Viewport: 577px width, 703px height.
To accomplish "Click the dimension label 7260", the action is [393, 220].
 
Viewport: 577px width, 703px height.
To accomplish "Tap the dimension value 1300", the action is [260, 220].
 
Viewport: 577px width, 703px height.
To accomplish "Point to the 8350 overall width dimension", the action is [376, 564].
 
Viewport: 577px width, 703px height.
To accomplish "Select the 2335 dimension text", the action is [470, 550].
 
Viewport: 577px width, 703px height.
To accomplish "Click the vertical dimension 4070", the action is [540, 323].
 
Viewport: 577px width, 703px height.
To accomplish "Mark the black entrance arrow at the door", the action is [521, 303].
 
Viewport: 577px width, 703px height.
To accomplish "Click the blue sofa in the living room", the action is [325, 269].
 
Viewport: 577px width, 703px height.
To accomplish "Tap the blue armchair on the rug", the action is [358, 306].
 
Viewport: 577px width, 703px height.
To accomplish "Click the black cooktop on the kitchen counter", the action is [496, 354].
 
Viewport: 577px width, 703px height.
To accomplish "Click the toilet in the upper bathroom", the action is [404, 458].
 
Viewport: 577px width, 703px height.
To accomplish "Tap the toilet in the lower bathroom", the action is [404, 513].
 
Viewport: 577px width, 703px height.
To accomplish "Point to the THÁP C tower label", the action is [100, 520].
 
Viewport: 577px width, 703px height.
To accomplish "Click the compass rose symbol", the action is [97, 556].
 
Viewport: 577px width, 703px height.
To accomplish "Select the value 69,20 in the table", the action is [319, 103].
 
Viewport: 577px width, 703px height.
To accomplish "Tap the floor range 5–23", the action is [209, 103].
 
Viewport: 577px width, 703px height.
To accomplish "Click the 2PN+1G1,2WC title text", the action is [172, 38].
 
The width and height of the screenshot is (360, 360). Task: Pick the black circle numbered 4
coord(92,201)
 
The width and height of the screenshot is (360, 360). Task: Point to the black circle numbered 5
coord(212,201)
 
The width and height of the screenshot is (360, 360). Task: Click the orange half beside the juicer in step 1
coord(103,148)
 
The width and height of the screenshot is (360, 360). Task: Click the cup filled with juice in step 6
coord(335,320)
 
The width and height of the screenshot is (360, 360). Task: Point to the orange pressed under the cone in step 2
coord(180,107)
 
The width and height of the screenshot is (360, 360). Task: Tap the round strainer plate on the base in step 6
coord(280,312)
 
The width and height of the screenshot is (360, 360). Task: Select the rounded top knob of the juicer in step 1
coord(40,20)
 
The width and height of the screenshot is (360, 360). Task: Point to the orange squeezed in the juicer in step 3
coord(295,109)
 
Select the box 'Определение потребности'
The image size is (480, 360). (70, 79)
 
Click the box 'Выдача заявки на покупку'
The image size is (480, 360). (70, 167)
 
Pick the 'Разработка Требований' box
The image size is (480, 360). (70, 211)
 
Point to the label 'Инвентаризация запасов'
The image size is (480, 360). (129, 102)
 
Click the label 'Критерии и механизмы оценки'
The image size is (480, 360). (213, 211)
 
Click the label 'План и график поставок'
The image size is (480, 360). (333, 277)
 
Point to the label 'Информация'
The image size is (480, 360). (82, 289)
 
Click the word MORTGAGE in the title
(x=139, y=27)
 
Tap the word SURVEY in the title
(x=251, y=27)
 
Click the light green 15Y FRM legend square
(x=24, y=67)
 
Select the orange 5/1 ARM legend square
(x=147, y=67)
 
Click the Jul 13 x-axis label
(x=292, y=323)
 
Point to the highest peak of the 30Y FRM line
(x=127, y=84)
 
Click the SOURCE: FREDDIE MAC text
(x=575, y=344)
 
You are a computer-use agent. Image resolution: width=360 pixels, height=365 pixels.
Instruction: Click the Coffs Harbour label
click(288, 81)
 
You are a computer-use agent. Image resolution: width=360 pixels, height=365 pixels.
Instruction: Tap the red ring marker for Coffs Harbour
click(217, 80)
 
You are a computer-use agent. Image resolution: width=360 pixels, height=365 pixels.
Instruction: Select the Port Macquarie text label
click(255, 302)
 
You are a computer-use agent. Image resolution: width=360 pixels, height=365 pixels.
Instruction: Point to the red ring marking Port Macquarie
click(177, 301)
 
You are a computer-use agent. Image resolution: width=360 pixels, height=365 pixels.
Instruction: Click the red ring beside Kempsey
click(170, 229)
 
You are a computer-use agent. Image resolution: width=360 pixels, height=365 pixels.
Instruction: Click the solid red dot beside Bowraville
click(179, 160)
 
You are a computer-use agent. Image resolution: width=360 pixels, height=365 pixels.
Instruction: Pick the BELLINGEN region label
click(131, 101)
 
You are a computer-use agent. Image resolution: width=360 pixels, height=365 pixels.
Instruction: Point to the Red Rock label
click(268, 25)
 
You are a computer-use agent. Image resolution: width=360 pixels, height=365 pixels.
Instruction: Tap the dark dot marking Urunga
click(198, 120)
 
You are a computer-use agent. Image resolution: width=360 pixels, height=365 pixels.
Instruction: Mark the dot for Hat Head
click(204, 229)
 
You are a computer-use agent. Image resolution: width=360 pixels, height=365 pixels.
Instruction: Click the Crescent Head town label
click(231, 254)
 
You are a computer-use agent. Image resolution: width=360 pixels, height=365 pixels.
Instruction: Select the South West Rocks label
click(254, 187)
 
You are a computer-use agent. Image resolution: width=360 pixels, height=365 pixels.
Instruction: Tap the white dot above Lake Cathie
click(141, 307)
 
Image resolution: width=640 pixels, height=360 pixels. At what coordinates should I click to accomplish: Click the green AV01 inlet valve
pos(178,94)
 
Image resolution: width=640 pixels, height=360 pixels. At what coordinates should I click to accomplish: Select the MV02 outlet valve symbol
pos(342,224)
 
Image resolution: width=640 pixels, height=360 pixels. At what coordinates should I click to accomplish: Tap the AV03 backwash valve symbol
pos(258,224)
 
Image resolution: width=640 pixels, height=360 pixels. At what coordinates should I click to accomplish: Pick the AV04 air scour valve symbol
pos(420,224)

- _Problem requirements_
Rewrite all of the lines above, replacing every "black circle" with "dark circle" and leaving everything else unchanged.

- _Answer_
Viewport: 577px width, 703px height.
To accomplish "Click the dimension label 7260", the action is [393, 220].
 
Viewport: 577px width, 703px height.
To accomplish "Tap the dimension value 1300", the action is [260, 220].
 
Viewport: 577px width, 703px height.
To accomplish "Point to the 8350 overall width dimension", the action is [376, 564].
 
Viewport: 577px width, 703px height.
To accomplish "Select the 2335 dimension text", the action is [470, 550].
 
Viewport: 577px width, 703px height.
To accomplish "Click the vertical dimension 4070", the action is [540, 323].
 
Viewport: 577px width, 703px height.
To accomplish "Mark the black entrance arrow at the door", the action is [521, 303].
 
Viewport: 577px width, 703px height.
To accomplish "Click the blue sofa in the living room", the action is [325, 269].
 
Viewport: 577px width, 703px height.
To accomplish "Tap the blue armchair on the rug", the action is [358, 306].
 
Viewport: 577px width, 703px height.
To accomplish "Click the black cooktop on the kitchen counter", the action is [496, 354].
 
Viewport: 577px width, 703px height.
To accomplish "Click the toilet in the upper bathroom", the action is [404, 458].
 
Viewport: 577px width, 703px height.
To accomplish "Tap the toilet in the lower bathroom", the action is [404, 513].
 
Viewport: 577px width, 703px height.
To accomplish "Point to the THÁP C tower label", the action is [100, 520].
 
Viewport: 577px width, 703px height.
To accomplish "Click the compass rose symbol", the action is [97, 556].
 
Viewport: 577px width, 703px height.
To accomplish "Select the value 69,20 in the table", the action is [319, 103].
 
Viewport: 577px width, 703px height.
To accomplish "Tap the floor range 5–23", the action is [209, 103].
 
Viewport: 577px width, 703px height.
To accomplish "Click the 2PN+1G1,2WC title text", the action is [172, 38].
 
The width and height of the screenshot is (360, 360). Task: Pick the dark circle numbered 4
coord(92,201)
 
The width and height of the screenshot is (360, 360). Task: Point to the dark circle numbered 5
coord(212,201)
 
The width and height of the screenshot is (360, 360). Task: Click the orange half beside the juicer in step 1
coord(103,148)
 
The width and height of the screenshot is (360, 360). Task: Click the cup filled with juice in step 6
coord(335,320)
 
The width and height of the screenshot is (360, 360). Task: Point to the orange pressed under the cone in step 2
coord(180,107)
 
The width and height of the screenshot is (360, 360). Task: Tap the round strainer plate on the base in step 6
coord(280,312)
 
The width and height of the screenshot is (360, 360). Task: Select the rounded top knob of the juicer in step 1
coord(40,20)
 
The width and height of the screenshot is (360, 360). Task: Point to the orange squeezed in the juicer in step 3
coord(295,109)
 
Select the box 'Определение потребности'
The image size is (480, 360). (70, 79)
 
Click the box 'Выдача заявки на покупку'
The image size is (480, 360). (70, 167)
 
Pick the 'Разработка Требований' box
The image size is (480, 360). (70, 211)
 
Point to the label 'Инвентаризация запасов'
The image size is (480, 360). (129, 102)
 
Click the label 'Критерии и механизмы оценки'
The image size is (480, 360). (213, 211)
 
Click the label 'План и график поставок'
The image size is (480, 360). (333, 277)
 
Point to the label 'Информация'
The image size is (480, 360). (82, 289)
 
Click the word MORTGAGE in the title
(x=139, y=27)
 
Tap the word SURVEY in the title
(x=251, y=27)
 
Click the light green 15Y FRM legend square
(x=24, y=67)
 
Select the orange 5/1 ARM legend square
(x=147, y=67)
 
Click the Jul 13 x-axis label
(x=292, y=323)
 
Point to the highest peak of the 30Y FRM line
(x=127, y=84)
 
Click the SOURCE: FREDDIE MAC text
(x=575, y=344)
 
You are a computer-use agent. Image resolution: width=360 pixels, height=365 pixels.
Instruction: Click the Coffs Harbour label
click(288, 81)
 
You are a computer-use agent. Image resolution: width=360 pixels, height=365 pixels.
Instruction: Tap the red ring marker for Coffs Harbour
click(217, 80)
 
You are a computer-use agent. Image resolution: width=360 pixels, height=365 pixels.
Instruction: Select the Port Macquarie text label
click(255, 302)
 
You are a computer-use agent. Image resolution: width=360 pixels, height=365 pixels.
Instruction: Point to the red ring marking Port Macquarie
click(177, 301)
 
You are a computer-use agent. Image resolution: width=360 pixels, height=365 pixels.
Instruction: Click the red ring beside Kempsey
click(170, 229)
 
You are a computer-use agent. Image resolution: width=360 pixels, height=365 pixels.
Instruction: Click the solid red dot beside Bowraville
click(179, 160)
 
You are a computer-use agent. Image resolution: width=360 pixels, height=365 pixels.
Instruction: Pick the BELLINGEN region label
click(131, 101)
 
You are a computer-use agent. Image resolution: width=360 pixels, height=365 pixels.
Instruction: Point to the Red Rock label
click(268, 25)
 
You are a computer-use agent. Image resolution: width=360 pixels, height=365 pixels.
Instruction: Tap the dark dot marking Urunga
click(198, 120)
 
You are a computer-use agent. Image resolution: width=360 pixels, height=365 pixels.
Instruction: Mark the dot for Hat Head
click(204, 229)
 
You are a computer-use agent. Image resolution: width=360 pixels, height=365 pixels.
Instruction: Click the Crescent Head town label
click(231, 254)
 
You are a computer-use agent. Image resolution: width=360 pixels, height=365 pixels.
Instruction: Select the South West Rocks label
click(254, 187)
 
You are a computer-use agent. Image resolution: width=360 pixels, height=365 pixels.
Instruction: Tap the white dot above Lake Cathie
click(141, 307)
 
Image resolution: width=640 pixels, height=360 pixels. At what coordinates should I click to accomplish: Click the green AV01 inlet valve
pos(178,94)
 
Image resolution: width=640 pixels, height=360 pixels. At what coordinates should I click to accomplish: Select the MV02 outlet valve symbol
pos(342,224)
 
Image resolution: width=640 pixels, height=360 pixels. At what coordinates should I click to accomplish: Tap the AV03 backwash valve symbol
pos(258,224)
 
Image resolution: width=640 pixels, height=360 pixels. At what coordinates should I click to accomplish: Pick the AV04 air scour valve symbol
pos(420,224)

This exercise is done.